R/getPlotSetArray.R

#' Process genomic signal
#'
#' Function to process genomic signal from tracks and/or motif data, 
#' calculate statistics. This function should be used as the entry point to the
#' SeqPlots pipeline and followed by plotting function(s).
#'
#' @param tracks Character vector or list of BigWig track paths. For motif 
#'  density plots \code{\link{MotifSetup}} class containing motifs setup 
#'  and/or BigWig track paths (see details)
#' @param features Character vector or list containing feature file paths (BED 
#'  or GFF).
#' @param refgenome The UCSC code of reference genome, e.g. 'hg19' for 
#'  Homo sapiens (see details)
#' @param bin Binning window size in base pairs, defaults to 1L
#' @param rm0 Remove zeros from mean/error estimate calculation, 0 in track 
#' file will be treated as missing data, defaults to FALSE
#' @param xmin Upstream calculation distance in base pairs, defaults to 200L
#' @param xmax Downstream calculation distance in base pairs, defaults to 2000L
#' @param xanchored Anchored, feature body pseudo length in base pairs.
#'  The features will be extended or shrunk using linear approximation. 
#'  Used only if /code{type="af"}, defaults to 1000L
#' @param type The type of the calculation, "pf" for point features (default),
#'  "mf" for midpoint features, "ef" for endpoint features and "af" for 
#'  anchored features, see details
#' @param add_heatmap Add the heatmap data to output, must be on to plot
#'  heatmap form output \code{\link{PlotSetArray}} class, defauls to TRUE
#' @param ignore_strand If TRUE the directionality is ignored, that is all 
#'  features' strands, regardless of annotation in GFF/BED file, are treated 
#'  as undetermined ("*"), defaults to FALSE
#' @param verbose Print various messages and warnings, defaults to FALSE
#' @param lvl1m function to handle lvl 1 messages, useful when invoked 
#'  in Shiny GUI environment, defaults to \code{\link[base]{message}}
#' @param lvl2m function to handle lvl 2 messages, useful when invoked 
#'  in Shiny GUI environment, defaults to \code{\link[base]{message}}
#'  
#' @return The \code{\link{PlotSetArray}} object.
#' 
#' @details
#' This function takes genomic coordinates in BED or GFF format, and extracts
#' the signal from track files (BigWig) and/or calculates motif density in 
#' these regions.

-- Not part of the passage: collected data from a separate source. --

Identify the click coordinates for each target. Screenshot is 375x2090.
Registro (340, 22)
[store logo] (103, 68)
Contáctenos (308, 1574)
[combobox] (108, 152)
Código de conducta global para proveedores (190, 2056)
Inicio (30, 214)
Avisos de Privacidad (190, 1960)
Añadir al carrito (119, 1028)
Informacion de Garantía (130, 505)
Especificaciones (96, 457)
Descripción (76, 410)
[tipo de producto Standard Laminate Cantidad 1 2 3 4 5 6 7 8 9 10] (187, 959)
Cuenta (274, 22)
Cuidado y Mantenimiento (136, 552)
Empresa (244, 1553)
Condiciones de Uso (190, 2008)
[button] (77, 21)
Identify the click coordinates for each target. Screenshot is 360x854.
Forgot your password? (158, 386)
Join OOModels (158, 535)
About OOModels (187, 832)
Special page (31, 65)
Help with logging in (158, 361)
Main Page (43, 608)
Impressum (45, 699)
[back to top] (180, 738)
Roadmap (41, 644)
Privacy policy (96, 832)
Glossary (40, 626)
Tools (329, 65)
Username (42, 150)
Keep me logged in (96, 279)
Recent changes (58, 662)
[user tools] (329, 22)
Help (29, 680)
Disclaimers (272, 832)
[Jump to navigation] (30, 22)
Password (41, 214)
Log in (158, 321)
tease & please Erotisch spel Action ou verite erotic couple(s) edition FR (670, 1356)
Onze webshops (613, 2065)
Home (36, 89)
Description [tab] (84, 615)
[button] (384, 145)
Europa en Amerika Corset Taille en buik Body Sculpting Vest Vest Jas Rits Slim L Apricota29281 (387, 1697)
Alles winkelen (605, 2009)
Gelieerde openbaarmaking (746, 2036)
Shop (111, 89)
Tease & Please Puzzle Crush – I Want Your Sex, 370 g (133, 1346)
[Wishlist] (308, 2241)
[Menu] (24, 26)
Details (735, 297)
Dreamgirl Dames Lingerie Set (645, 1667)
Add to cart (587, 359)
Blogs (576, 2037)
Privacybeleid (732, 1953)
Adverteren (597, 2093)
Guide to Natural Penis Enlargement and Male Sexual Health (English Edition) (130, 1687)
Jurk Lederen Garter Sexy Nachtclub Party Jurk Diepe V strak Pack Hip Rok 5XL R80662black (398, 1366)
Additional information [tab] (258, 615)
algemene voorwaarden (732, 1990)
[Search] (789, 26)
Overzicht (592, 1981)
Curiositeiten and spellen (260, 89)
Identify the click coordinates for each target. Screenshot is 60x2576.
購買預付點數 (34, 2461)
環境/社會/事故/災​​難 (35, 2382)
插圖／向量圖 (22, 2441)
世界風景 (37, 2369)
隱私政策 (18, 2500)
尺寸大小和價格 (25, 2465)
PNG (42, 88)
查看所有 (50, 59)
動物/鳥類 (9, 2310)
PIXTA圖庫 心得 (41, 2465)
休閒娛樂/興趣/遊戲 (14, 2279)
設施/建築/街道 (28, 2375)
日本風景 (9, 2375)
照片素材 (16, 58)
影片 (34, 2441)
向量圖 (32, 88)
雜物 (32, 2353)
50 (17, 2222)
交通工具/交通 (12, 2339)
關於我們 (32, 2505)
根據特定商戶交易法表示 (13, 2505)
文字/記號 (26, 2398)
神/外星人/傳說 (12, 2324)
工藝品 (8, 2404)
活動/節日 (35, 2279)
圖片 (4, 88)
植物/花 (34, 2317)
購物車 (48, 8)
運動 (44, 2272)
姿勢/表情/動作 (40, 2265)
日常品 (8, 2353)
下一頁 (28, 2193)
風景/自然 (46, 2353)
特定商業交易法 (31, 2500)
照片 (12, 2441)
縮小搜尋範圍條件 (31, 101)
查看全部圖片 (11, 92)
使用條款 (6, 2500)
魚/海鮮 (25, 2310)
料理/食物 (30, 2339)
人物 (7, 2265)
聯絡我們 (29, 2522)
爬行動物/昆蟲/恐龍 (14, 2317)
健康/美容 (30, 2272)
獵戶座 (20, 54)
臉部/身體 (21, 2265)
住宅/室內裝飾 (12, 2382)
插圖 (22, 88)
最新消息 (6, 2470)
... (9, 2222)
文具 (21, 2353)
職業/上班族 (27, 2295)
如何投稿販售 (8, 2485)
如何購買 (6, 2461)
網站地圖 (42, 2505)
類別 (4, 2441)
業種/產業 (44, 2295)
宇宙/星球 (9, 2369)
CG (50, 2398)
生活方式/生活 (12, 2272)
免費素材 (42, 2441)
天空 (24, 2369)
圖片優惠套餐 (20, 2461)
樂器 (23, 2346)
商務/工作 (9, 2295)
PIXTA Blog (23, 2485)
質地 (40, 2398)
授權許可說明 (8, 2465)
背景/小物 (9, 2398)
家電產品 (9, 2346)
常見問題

Then it computes the statistics required for average 
#' and heatmap plots. Returns the \code{\link{PlotSetArray}} class, 
#' which can be further subsisted, and used for plotting.
#' 
#' \subsection{Modes of operation}{
#' The function operate in three modes, determined by \code{type} parameter:
#' \itemize{
#'     \item \strong{Point Features} - anchor plot on the start of a feature. 
#'     By default, plot will be directional if strand information is present 
#'     (i.e, use start position and plot on positive strand for + strand 
#'     features and use end position and plot on negative strand for minus 
#'     strand features). If strand information is not present in the feature 
#'     file (or if the "ignore strand" option is chosen), plot will use start 
#'     position of feature and be plotted on the positive strand 
#'     (see explanations). 
#'     User chooses length of upstream and downstream sequence to plot.
#'     \item \strong{Midpoint Features} - similar to point feature, but plot 
#'     is centred on the midpoint of the feature.
#'     \item \strong{Endpoint Features} - similar to point feature, but plot 
#'     is centred on the end point (most downstream) of the feature.
#'     \item \strong{Anchored Features} - features are anchored at start 
#'     and stop positions and given pseudo-length chosen by the user. 
#'     Additionally, the user chooses the length of sequence upstream of 
#'     the start and downstream of the end to plot.
#' }
#' }
#' 
#' \subsection{Binning the track}{
#' \code{bin} numeric parameter determines the resolution of data acquisition.
#' The default value 10 means that 10bp intervals within the plotting range
#' will be summarized by calculating the mean. Higher values increases the
#' speed of calculation and produces smoother plots, but decreases resolution.
#' }
#' 
#' \subsection{DNA motifs}{
#' The \code{\link{MotifSetup}} class allows to calculate and plot the density
#' of any user-defined motif around the chosen genomic feature using the 
#' reference sequence package. Motif plots can be mixed with track files' 
#' signal plots. The \code{\link{MotifSetup}} can be initialized in following 
#' way:
#' 
#'  
#' \code{ms <- MotifSetup()} \cr
#' \code{ms$addMotif("TATA", window=200L, heatmap=TRUE, revcomp=TRUE, 
#'     name=pattern)} \cr
#' \code{ms$addMotif("GAGA", window=100L)$addBigWig("path/to/file.bw")} \cr
#' 
#' The \code{addMotiff} methods accepts following parameters:
#' \describe{
#'     \item{\code{motif}}{ The DNA motif sequence. }
#'     \item{\code{window}}{ Sliding window size in base pairs [bp] - the size
#'     of the sliding window for motif calculation. The value (number of 
#'     matching motifs within the window) is reported in the middle of the 
#'     window, e.g. if window is set to 200bp, DNA motif is "GC" and there are
#'     8 CpGs in first 200 bp of the chromosome the value 8 will be 
#'     reported at 100th bp.}
#'     \item{\code{name}}{ Display name - The name of the motif that will be 
#'     shown in key and heatmap labels. Leave blank to use DNA motif value.}
#'     \item{\code{heatmap}}{ Plot heatmap or error estimates - this checkbox 
#'     determines if heatmap matrix and error estimates should be calculated. 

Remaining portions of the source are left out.